**WORK TO BE COMPLETED:**
Retype the part of the listing that opens with the line containing "Where should I click to: Collapse" and closes with the line containing "Action: click(x=556, y=130)", including both of those lines.

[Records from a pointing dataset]
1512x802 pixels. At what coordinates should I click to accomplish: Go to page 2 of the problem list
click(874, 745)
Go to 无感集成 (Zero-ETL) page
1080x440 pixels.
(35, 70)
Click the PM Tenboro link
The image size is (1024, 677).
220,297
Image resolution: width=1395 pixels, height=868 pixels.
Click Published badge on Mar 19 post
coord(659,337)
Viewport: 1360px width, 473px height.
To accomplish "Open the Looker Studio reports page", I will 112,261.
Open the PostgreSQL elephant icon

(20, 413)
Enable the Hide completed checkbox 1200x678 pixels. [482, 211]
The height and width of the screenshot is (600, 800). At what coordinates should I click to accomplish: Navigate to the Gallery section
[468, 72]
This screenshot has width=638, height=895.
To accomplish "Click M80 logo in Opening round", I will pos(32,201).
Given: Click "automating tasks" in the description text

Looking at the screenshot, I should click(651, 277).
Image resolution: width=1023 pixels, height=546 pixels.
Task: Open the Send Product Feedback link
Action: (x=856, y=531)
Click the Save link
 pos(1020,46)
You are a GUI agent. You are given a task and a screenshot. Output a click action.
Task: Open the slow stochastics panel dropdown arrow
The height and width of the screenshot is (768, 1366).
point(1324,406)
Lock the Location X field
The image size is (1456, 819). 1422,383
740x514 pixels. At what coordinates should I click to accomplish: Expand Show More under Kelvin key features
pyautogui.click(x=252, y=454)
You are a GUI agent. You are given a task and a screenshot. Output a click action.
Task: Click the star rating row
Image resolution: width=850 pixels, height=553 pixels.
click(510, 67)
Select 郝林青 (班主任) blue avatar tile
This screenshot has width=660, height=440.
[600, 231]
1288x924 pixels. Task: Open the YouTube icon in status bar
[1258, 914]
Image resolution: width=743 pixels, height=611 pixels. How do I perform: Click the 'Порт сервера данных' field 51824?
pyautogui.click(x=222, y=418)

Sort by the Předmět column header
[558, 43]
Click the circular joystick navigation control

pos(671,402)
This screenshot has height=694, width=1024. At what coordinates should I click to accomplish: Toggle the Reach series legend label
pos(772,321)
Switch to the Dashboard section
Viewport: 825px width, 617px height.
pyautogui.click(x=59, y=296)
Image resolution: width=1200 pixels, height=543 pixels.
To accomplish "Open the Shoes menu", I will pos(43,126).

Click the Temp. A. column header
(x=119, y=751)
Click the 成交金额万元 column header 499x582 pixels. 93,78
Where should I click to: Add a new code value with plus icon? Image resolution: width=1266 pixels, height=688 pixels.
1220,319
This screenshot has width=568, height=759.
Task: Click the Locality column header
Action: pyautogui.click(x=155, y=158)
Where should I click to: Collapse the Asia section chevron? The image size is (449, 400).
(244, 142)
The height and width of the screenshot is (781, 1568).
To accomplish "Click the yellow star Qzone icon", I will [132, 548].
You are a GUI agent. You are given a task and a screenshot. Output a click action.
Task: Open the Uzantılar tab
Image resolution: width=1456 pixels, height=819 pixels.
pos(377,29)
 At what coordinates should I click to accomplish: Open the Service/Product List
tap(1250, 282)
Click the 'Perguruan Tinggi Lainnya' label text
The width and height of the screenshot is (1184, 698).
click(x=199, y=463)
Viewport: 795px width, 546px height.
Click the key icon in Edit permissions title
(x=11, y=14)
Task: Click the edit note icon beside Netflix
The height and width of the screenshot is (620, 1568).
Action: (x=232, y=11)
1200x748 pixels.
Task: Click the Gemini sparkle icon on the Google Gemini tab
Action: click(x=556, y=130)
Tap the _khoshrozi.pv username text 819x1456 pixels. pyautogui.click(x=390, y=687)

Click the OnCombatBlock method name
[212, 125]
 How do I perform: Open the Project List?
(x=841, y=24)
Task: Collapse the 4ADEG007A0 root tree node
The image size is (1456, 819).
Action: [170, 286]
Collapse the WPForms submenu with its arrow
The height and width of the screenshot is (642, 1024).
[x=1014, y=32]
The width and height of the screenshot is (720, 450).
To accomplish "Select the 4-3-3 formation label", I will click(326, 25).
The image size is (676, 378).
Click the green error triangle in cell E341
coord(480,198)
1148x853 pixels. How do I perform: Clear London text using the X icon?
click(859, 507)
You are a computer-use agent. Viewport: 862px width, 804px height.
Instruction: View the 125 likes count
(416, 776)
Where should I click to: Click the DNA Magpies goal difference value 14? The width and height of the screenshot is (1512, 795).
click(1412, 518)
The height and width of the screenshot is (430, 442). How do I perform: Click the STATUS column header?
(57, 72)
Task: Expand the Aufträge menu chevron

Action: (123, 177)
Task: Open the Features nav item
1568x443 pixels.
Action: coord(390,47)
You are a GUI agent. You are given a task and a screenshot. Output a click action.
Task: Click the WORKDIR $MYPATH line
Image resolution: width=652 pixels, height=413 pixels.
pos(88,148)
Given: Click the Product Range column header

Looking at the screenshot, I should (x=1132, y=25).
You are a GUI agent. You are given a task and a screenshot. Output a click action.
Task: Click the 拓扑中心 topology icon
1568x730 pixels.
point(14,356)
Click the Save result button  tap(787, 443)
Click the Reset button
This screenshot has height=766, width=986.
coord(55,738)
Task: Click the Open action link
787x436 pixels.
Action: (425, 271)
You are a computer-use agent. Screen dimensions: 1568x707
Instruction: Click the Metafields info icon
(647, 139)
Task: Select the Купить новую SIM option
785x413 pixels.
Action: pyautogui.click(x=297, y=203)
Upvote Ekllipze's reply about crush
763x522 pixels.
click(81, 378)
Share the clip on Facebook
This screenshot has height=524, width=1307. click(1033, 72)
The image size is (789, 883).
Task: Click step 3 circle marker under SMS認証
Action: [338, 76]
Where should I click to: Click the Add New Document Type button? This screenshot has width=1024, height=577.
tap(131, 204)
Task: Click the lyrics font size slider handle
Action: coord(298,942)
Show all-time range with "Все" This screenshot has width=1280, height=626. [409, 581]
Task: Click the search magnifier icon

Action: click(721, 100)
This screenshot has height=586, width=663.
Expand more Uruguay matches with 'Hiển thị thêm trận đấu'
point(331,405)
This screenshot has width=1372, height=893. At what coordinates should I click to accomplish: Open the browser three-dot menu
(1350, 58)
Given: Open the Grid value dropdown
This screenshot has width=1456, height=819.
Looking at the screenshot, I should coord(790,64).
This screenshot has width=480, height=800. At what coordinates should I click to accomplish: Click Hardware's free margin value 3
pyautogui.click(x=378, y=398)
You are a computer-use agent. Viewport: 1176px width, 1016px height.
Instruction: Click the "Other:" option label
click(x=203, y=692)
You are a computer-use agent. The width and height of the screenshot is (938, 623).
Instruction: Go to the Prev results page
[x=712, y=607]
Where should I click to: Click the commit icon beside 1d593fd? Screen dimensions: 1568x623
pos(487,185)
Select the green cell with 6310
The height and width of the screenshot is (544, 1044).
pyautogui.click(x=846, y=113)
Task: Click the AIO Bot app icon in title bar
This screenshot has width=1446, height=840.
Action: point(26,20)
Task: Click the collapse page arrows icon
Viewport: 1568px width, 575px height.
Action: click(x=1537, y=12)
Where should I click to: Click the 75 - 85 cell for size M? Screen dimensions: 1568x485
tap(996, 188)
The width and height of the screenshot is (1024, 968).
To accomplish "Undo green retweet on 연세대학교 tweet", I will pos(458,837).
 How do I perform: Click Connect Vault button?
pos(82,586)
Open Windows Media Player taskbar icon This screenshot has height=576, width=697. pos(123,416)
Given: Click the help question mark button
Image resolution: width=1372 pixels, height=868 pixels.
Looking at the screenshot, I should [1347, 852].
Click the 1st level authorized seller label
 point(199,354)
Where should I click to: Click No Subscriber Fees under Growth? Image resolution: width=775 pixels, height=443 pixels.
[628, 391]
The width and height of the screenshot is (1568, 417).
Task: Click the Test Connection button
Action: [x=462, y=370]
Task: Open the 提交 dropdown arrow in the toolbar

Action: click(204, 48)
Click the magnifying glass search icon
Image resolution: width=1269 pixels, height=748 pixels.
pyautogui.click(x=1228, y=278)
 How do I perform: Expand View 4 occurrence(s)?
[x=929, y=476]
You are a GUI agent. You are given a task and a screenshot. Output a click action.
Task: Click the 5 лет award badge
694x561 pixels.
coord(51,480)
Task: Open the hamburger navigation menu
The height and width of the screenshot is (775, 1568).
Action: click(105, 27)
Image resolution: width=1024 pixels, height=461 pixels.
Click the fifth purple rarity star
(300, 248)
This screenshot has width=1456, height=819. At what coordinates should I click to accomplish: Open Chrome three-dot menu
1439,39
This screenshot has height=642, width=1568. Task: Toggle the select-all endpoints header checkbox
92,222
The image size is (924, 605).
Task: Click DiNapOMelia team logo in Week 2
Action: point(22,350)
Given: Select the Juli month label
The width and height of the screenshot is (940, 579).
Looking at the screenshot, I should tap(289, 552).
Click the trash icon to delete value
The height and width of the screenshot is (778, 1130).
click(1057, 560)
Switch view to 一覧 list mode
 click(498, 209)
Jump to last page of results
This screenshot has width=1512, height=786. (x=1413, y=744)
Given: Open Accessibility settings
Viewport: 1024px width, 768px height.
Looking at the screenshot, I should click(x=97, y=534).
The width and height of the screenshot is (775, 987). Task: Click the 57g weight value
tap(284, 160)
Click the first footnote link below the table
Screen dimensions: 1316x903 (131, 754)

**EXERCISE SOLUTION:**
Where should I click to: Collapse the Asia section chevron? The image size is (449, 400).
(244, 142)
The height and width of the screenshot is (781, 1568).
To accomplish "Click the yellow star Qzone icon", I will [132, 548].
You are a GUI agent. You are given a task and a screenshot. Output a click action.
Task: Open the Uzantılar tab
Image resolution: width=1456 pixels, height=819 pixels.
pos(377,29)
 At what coordinates should I click to accomplish: Open the Service/Product List
tap(1250, 282)
Click the 'Perguruan Tinggi Lainnya' label text
The width and height of the screenshot is (1184, 698).
click(x=199, y=463)
Viewport: 795px width, 546px height.
Click the key icon in Edit permissions title
(x=11, y=14)
Task: Click the edit note icon beside Netflix
The height and width of the screenshot is (620, 1568).
Action: (x=232, y=11)
1200x748 pixels.
Task: Click the Gemini sparkle icon on the Google Gemini tab
Action: click(x=556, y=130)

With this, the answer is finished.